▸ WORK REQUIRED
Continue the forum thread on Vanco camper tyres below from the point where it stops.

▸ DOCUMENT EXTRACT
+-------+

# Vanco camper tyres



## Tezza (May 1, 2005)

Sorry for another tyre thread, but i would like some info on the wear and drivability of the above tyre before i decide between them and the agilis camper, my front two need changing.
any info would be appreciated.


Terry


----------



## haylingchrist (May 15, 2005)

I thought the Vancos were fine for normal use on my Benimar/Fiat, but I thought the Agilis gave better mud/snow grip.

Chris


----------



## smick (Jun 1, 2005)

*Vanco tyres*

Don't know whether these are the same Vancos I had fitted to a Murvi some years back, but found the ride rather hard & noisy.

Smick


----------



## teemyob (Nov 22, 2005)

*Tyres*

Hello there,

I have driven a Panel van with Vanco 2 tyres and found them excellent all round. However, looking at the new Michelin Camper M+S tyres they do seem like a better but much more expensive alternative.

Why not look at the Bridgestone R630 tyres? not as expensive but a far better all round tyre than the above.

What base vehicle are you fitting the tyres to?

Trev.


----------



## JeanLuc (Jan 13, 2007)

+-------+

▸ DATA SECTION
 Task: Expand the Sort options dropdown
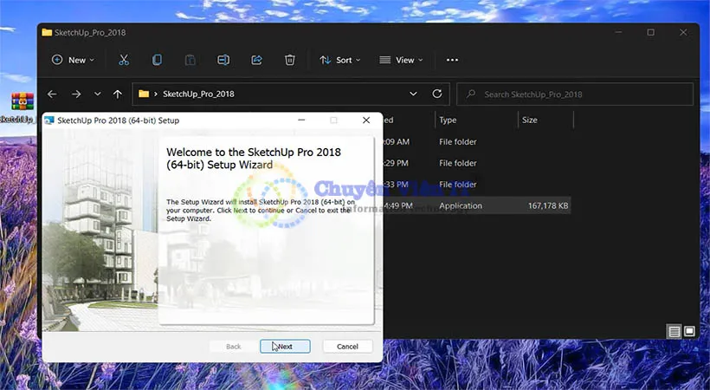341,60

+-------+

▸ RESPONSE BELOW
I have Vanco tyres but NOT the Vanco Camper. I think the earlier posts may be referring to the standard Vanco as the Camper version has not been around that long. The recent Continental line-up has been, in order of age, Vanco (marked Vanco 8 on the tyre wall), now replaced by Vanco 2. Vanco CP (or camper) are different again.

I have Vanco 8 on the back and Vanco 2 on the front. The older pattern V8 has a more pronounced block tread and the newer V2 has more water drainage sypes. I think it is a quieter tyre too. I'm happy with them.


----------



## solentviews (May 9, 2005)

I use Vanco tyres (not camper ones). I have found them fine during 4 years of use and cheaper than camping tyres.
Ian


----------



## Mikemoss (Sep 5, 2005)

Another vote for Vanco (non camper) tyres. Very pleased with them after two years, and find them quieter and slightly softer riding than Michelin Camping. I remember they came top in a test run by a German magazine, which is what persuaded me to fit them in the first place. That was a while ago, though, so others may have caught up or overtaken them.

Decisions, decisions!


----------



## teemyob (Nov 22, 2005)

*Info*

was our info any use Terry?

Trev.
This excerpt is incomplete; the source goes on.